Directions for this task -> Present the data below as a numbered list with one item per line, skipping blank lines and leaving out the pictures.

::: Recorded data

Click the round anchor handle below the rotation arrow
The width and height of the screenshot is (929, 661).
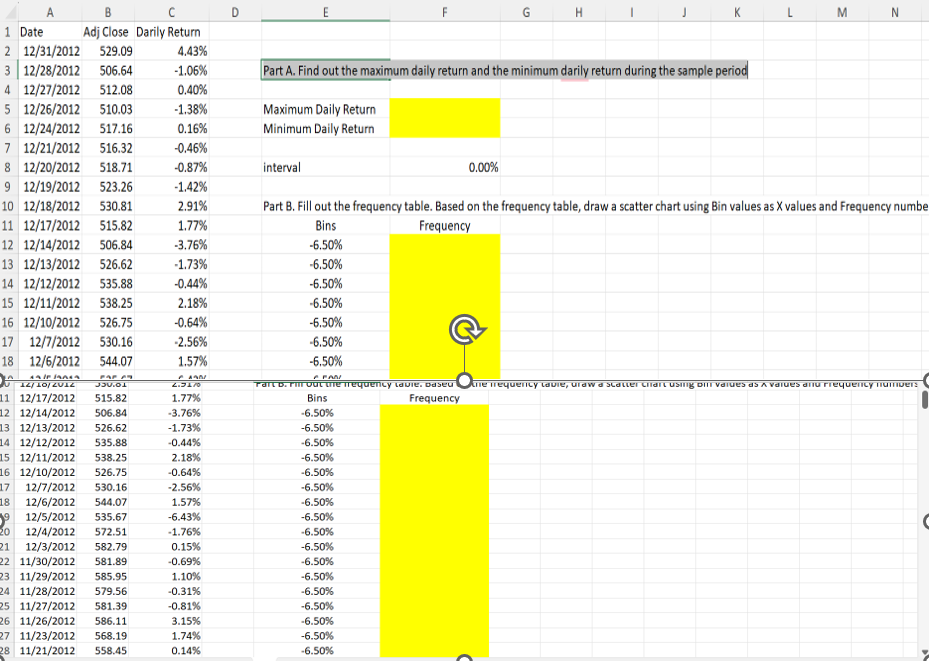463,379
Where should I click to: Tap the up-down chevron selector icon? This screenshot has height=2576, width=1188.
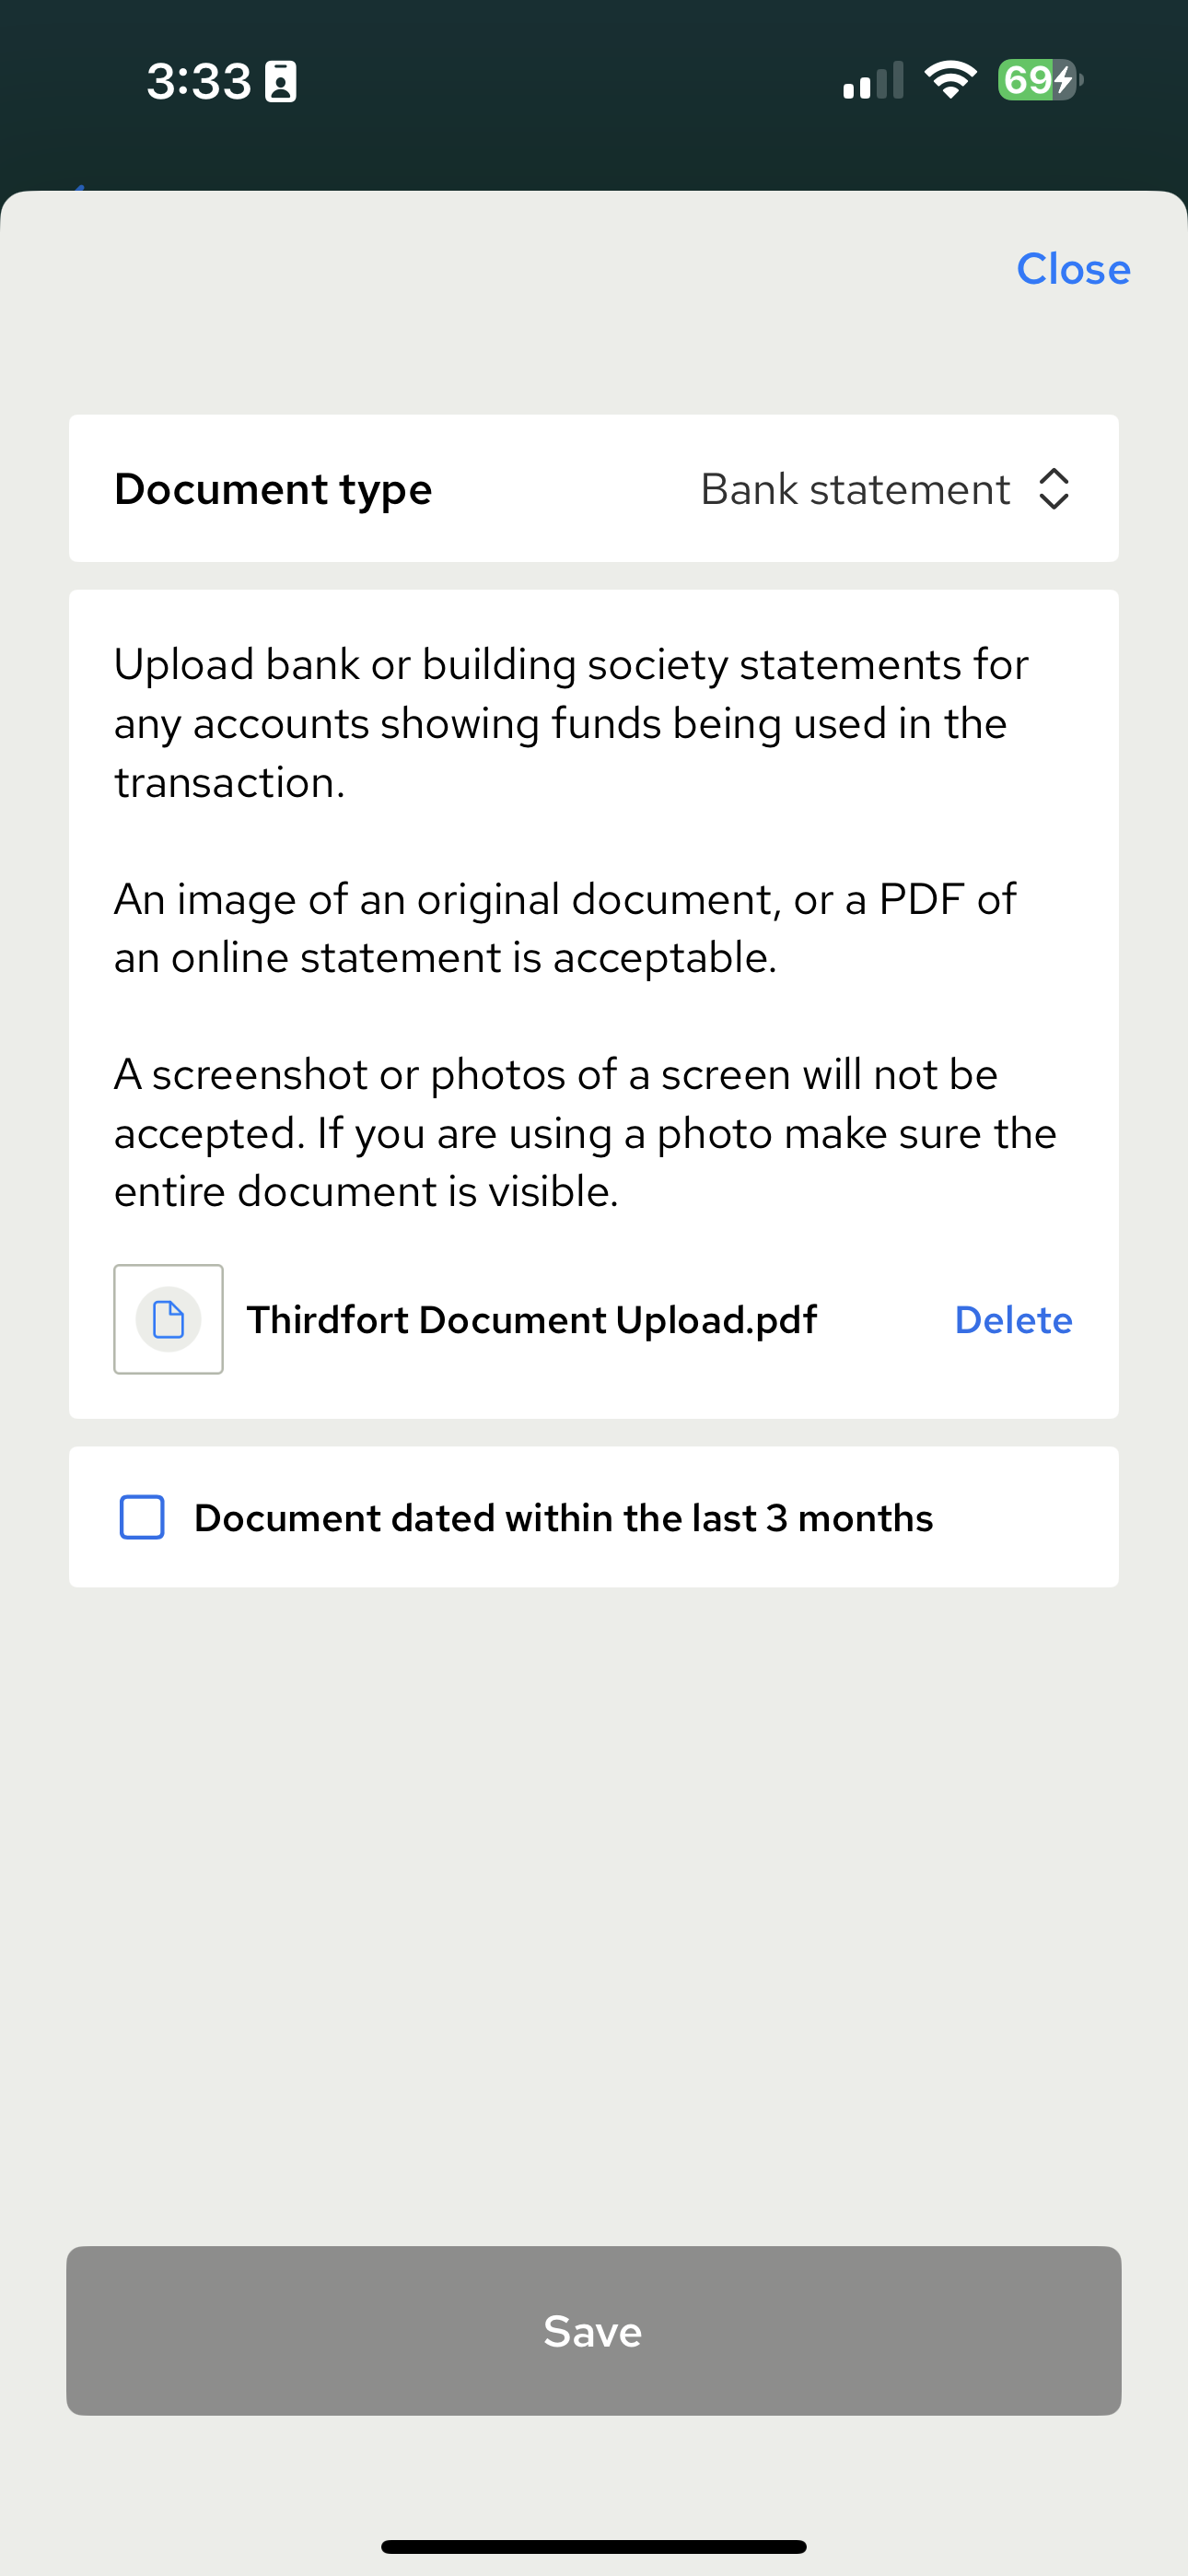click(x=1054, y=489)
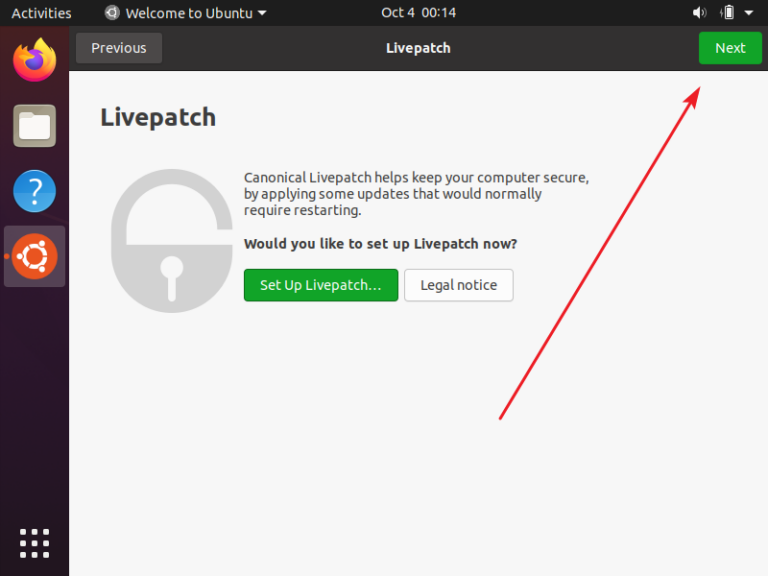This screenshot has height=576, width=768.
Task: Click the small Ubuntu logo in top bar
Action: click(112, 13)
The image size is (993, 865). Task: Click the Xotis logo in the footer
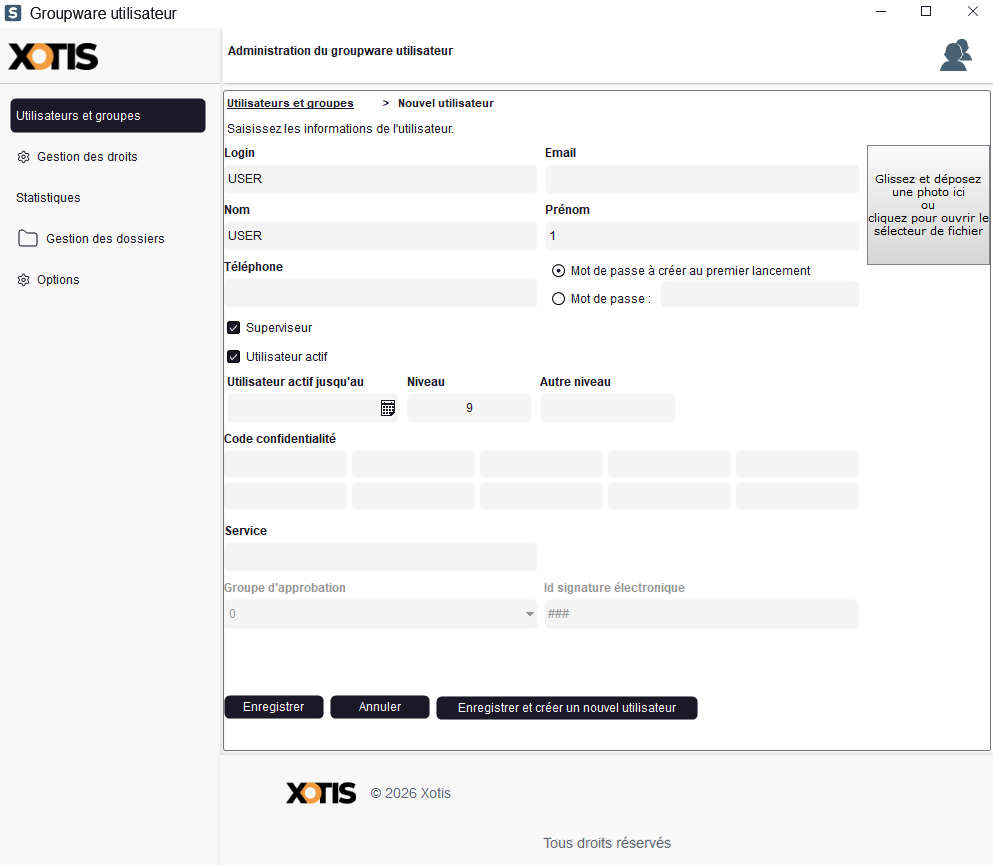(x=321, y=793)
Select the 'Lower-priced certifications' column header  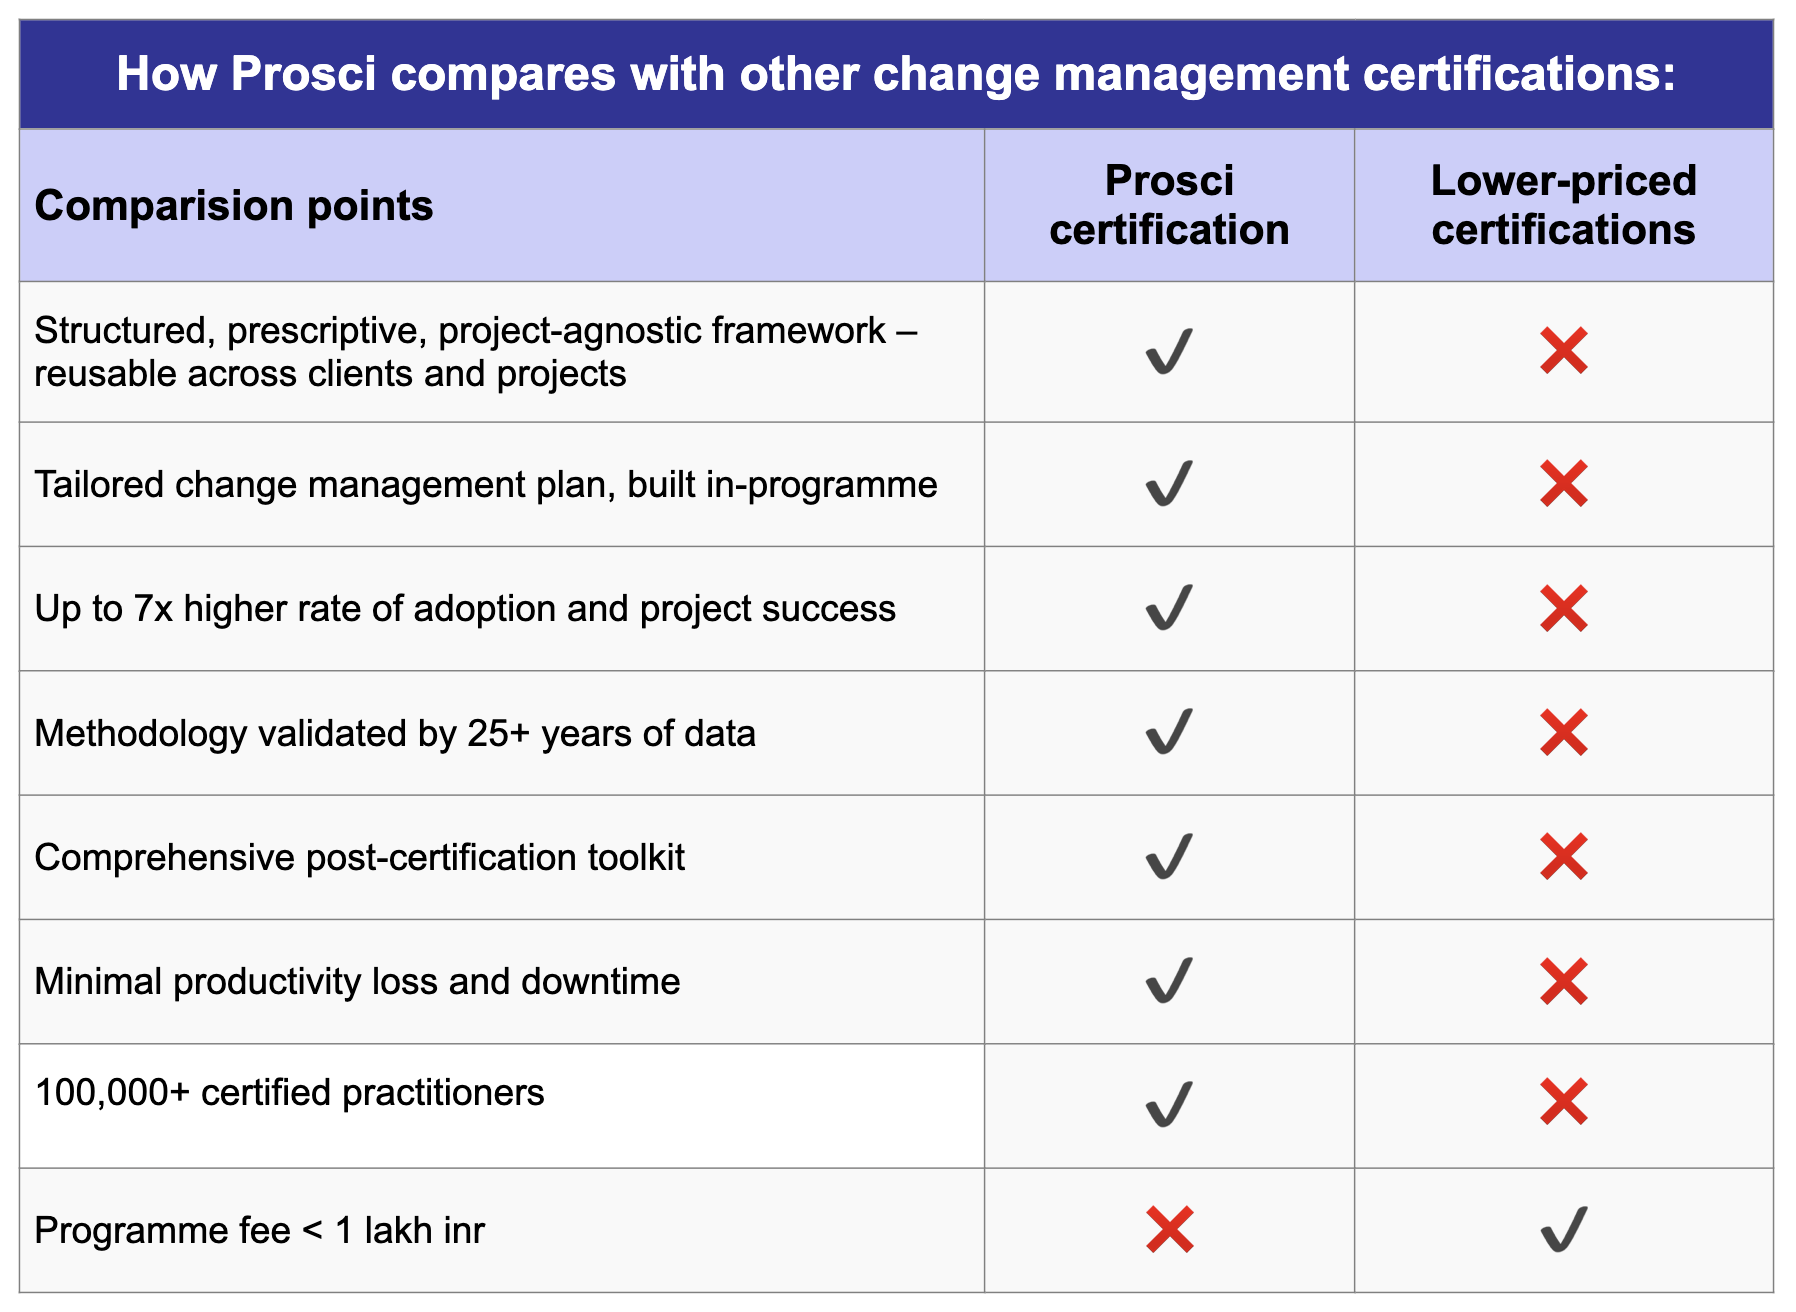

::::::

Problem solution ->
1. Click the round anchor handle below the rotation arrow
2. The width and height of the screenshot is (929, 661).
3. 463,379
4. Where should I click to: Tap the up-down chevron selector icon? This screenshot has height=2576, width=1188.
5. click(x=1054, y=489)
6. This screenshot has height=576, width=768.
7. Task: Click the small Ubuntu logo in top bar
8. Action: click(112, 13)
9. The image size is (993, 865). Task: Click the Xotis logo in the footer
10. (x=321, y=793)
11. Select the 'Lower-priced certifications' column header  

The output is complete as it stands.